The Indian Options: Limited but Clear Cut

For India, there is not much option left but to fortify even more its counter terror infiltration grid and create a more robust counter terror response mechanism. Last time, the Americans left Afghanistan almost three decades back, leaving behind an army of trained Mujahids to run amuck, India had to bear its brunt as the flames of terrorism traversed across the Hindukush to ignite fires of militancy in restive Kashmir. One has to remember that the first wave of Jihadis unleashing terrorism in Kashmir were from Afghanistan, channelised by Pakistan to bleed India. Three decades down the line, India might be far more prepared to deal with such eventualities, and both Pakistan and Taliban might be aware of the consequences of attempting a repeat of 1989, still India would have to remain vigilant and cautious.

It is Time for the US to Introspect

On a concluding note, the Afghan quagmire, and America’s literal desertion of Afghanistan put severe question marks on Joe Biden’s foreign policy acumen. His leadership and credibility, both at home and abroad would be under intense scrutiny. But he is not alone to be blamed. Trump would have done the same.

Nevertheless, it is time for the US to realise that its ‘shock and awe’ battle strategy may be impressive for showcasing its sophisticated military arsenal, however, when it comes to winning ‘hearts and minds’, or winning battles on ground, it has a lot to learn from countries such as India or Russia. The manner in which the Afghan National Army capitulated in front of Taliban, in spite of its quantitative and qualitative superiority, puts serious question marks on the ability of the US to train foreign soldiers and develop military leadership skills.

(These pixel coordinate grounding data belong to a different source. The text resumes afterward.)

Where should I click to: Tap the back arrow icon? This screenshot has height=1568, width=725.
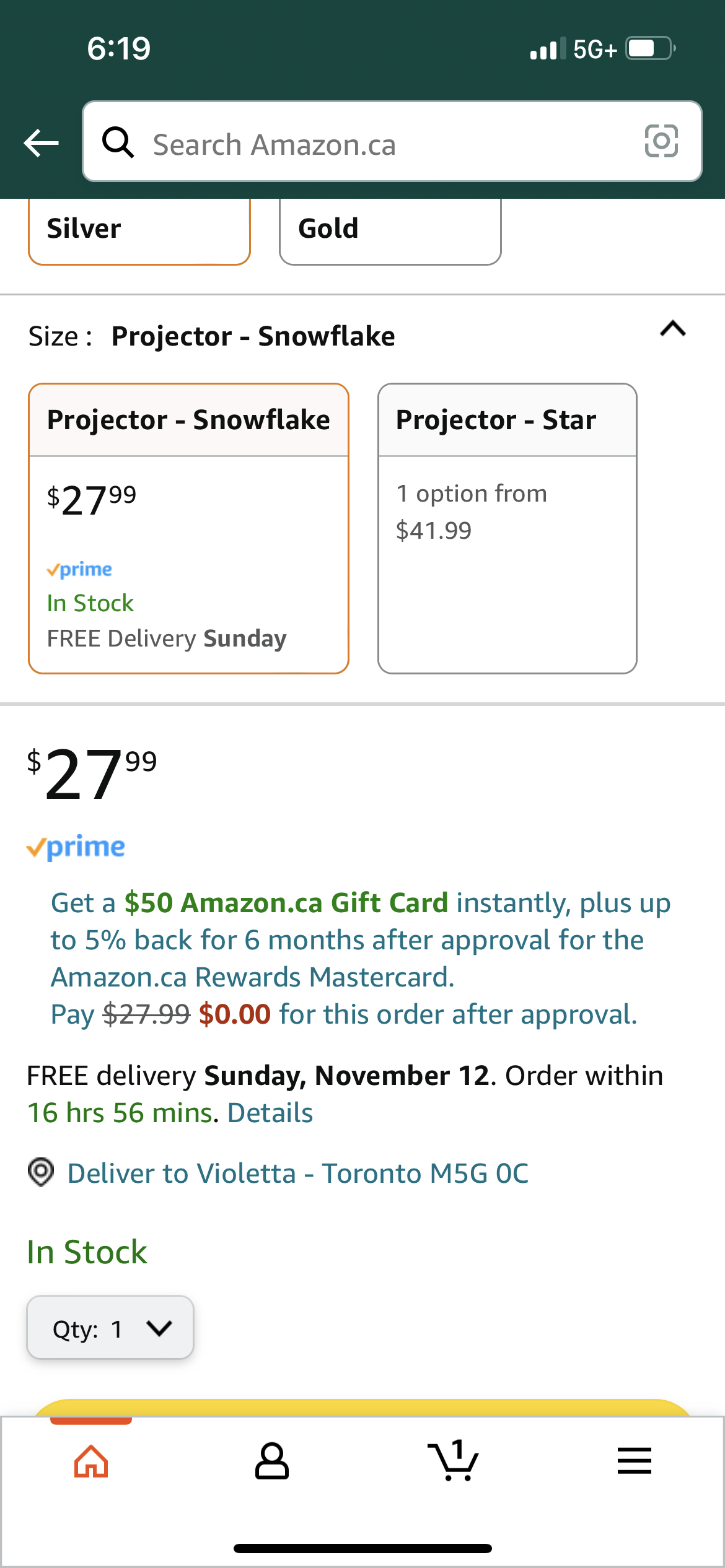(42, 143)
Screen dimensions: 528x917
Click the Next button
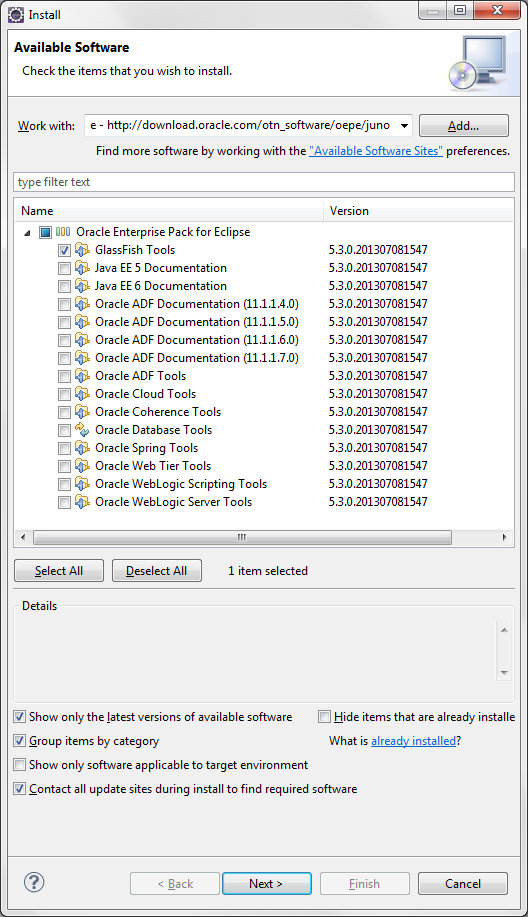pyautogui.click(x=267, y=884)
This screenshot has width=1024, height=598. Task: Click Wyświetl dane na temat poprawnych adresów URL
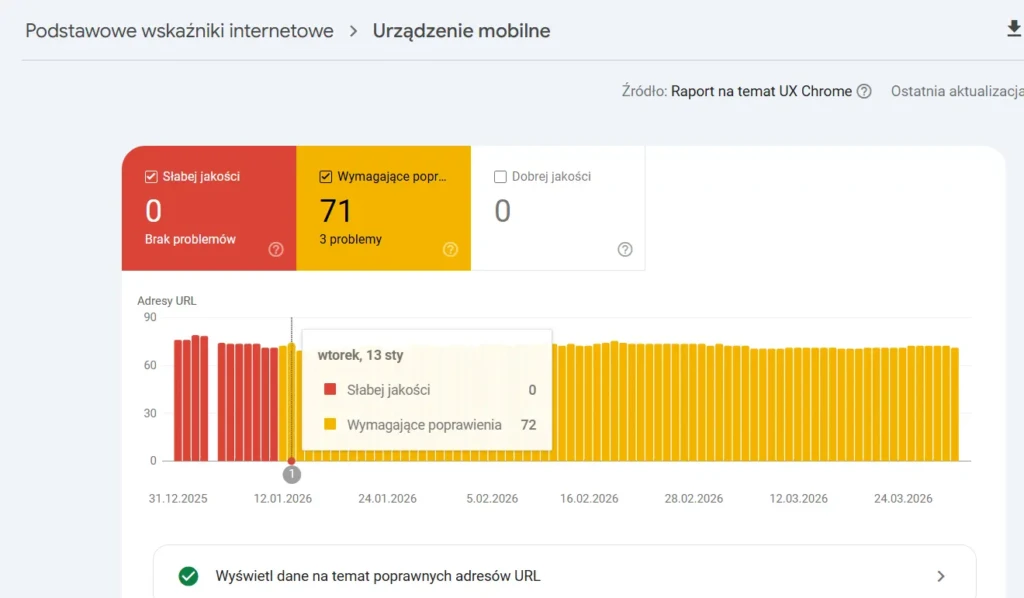[378, 576]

What had happened to Iraqi Armed Forces, trained by the US, in the face of ISIS onslaught, was no different.

Also, the manner in which Ashraf Ghani surrendered and showed sheer lack of political or strategic will to fight Taliban even when an overwhelming majority of Afghan people did not want the Taliban to return to power, exemplifies America’s flawed policy of experimenting with its false notion of democracy as a panacea, and setting up puppet regimes that often do not stand the test of time when push comes to shove. The puppet simply refused to perform when its masters stopped pulling strings from behind, and was more interested in a safe exit route for himself like his masters.

For two decades, the US and its allies showed a dream of modern life to the people of Afghanistan. When Afghan people started embracing it with full commitment, the US simply just pulled the rug from beneath their feet and pushed them back into the arms of dark age again. From Iraq to Libya to Afghanistan, the story remains the same. USA’s ‘Operation Enduring Freedom’, the official name for war on terror in Afghanistan, turns out to be anything but about endurance of freedom. It is indeed time for the US to introspect.

The author is a geopolitical analyst. The views expressed in this article are those of the author and do not represent the stand of this publication.